On 4/25/2013 3:23 PM, Barry Warsaw wrote:
My point is, "days of the week" has a natural ordering, so why wouldn't you
use IntEnum for that? Problem solved.
While the ordering is natural, some implementations start from 0, some
start from 1, and on the naming side, some start from Sunday, and some
start from Monday. So there are lots of opportunities for the numbers
vary, and having easy conversions to int which expose those numbers and
allow comparisons to integers, is adding problems, not solving them.
On 4/25/2013 3:36 PM, Ethan Furman wrote:
People like things sorted (or am I alone here?) There are three
obvious natural orderings:
1 - value
2 - definition order
3 - name
And that's my order of preference for them.
So, being blissfully unaware of the implementation issues, not having
yet read the implementation, I suggest that the preferred iteration
order should be a characteristic of the Enum when defined, and/or that
there should be a method to obtain a list in any of the natural
orderings (specifying value ordering may add a restriction that the
values be orderable, if done at definition time; if done only on
retrieval, attempting to access the list by value would raise an exception).
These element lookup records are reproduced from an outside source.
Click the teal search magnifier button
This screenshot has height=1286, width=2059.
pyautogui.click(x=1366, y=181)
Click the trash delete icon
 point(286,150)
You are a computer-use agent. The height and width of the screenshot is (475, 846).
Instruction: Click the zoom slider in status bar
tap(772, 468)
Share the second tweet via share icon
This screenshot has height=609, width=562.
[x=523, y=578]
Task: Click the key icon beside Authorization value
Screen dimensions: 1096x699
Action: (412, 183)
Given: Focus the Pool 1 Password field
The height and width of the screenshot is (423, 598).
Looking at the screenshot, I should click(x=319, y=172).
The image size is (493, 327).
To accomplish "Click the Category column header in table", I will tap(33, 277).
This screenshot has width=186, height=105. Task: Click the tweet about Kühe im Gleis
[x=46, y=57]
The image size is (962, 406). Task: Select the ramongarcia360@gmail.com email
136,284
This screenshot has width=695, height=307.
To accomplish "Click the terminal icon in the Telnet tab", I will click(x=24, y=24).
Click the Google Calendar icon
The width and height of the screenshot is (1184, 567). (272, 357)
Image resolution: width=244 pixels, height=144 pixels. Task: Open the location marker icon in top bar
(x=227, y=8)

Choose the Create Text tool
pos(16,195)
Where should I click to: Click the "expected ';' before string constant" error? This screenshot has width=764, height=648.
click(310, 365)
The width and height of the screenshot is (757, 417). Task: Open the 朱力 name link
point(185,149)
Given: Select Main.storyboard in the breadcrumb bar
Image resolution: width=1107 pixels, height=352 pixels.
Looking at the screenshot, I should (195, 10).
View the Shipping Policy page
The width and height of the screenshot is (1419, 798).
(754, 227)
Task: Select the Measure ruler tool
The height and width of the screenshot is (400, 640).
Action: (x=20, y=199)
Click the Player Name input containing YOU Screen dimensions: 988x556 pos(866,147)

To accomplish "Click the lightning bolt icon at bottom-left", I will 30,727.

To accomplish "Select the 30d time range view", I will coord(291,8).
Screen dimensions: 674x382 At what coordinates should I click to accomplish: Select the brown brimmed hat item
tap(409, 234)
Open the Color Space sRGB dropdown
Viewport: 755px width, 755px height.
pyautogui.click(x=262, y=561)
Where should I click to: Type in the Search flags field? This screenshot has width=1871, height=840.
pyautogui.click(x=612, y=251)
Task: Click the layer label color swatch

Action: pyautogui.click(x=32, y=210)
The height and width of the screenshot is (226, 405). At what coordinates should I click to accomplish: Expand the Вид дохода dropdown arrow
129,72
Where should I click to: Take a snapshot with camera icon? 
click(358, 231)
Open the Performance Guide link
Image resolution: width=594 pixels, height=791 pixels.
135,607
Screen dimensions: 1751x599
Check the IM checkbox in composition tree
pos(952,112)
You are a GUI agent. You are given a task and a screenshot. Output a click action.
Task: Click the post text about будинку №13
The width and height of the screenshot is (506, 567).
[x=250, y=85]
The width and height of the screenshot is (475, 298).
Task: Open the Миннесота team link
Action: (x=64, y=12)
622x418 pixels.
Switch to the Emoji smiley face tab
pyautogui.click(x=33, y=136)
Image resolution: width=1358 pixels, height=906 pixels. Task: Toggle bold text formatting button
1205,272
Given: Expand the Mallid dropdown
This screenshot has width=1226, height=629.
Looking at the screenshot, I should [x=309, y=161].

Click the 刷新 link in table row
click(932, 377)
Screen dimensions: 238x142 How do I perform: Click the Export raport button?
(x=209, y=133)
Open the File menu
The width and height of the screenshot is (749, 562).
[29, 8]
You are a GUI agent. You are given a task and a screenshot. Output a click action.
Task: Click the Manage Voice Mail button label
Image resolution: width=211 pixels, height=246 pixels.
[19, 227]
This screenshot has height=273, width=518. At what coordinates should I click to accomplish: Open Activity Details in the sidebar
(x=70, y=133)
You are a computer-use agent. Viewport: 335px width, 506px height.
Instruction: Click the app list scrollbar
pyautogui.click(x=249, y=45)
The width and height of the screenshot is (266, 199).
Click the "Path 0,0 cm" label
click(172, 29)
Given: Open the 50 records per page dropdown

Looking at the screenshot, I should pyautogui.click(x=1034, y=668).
Another possible ordering would be "random", and for enumerations with
values that are tuples or lists or hashes, ordering by some specified
element would be conceivable. On the other hand, except for "definition"
order, all the other possible orderings could be derived externally to
the enumeration.
So if enumerations preserve/provide "definition" order, all the others
could be implemented externally or as subtypes. "Definition" order, then
is the basic ordering for enumerations because it cannot be externally
derived, other than by reading the source code.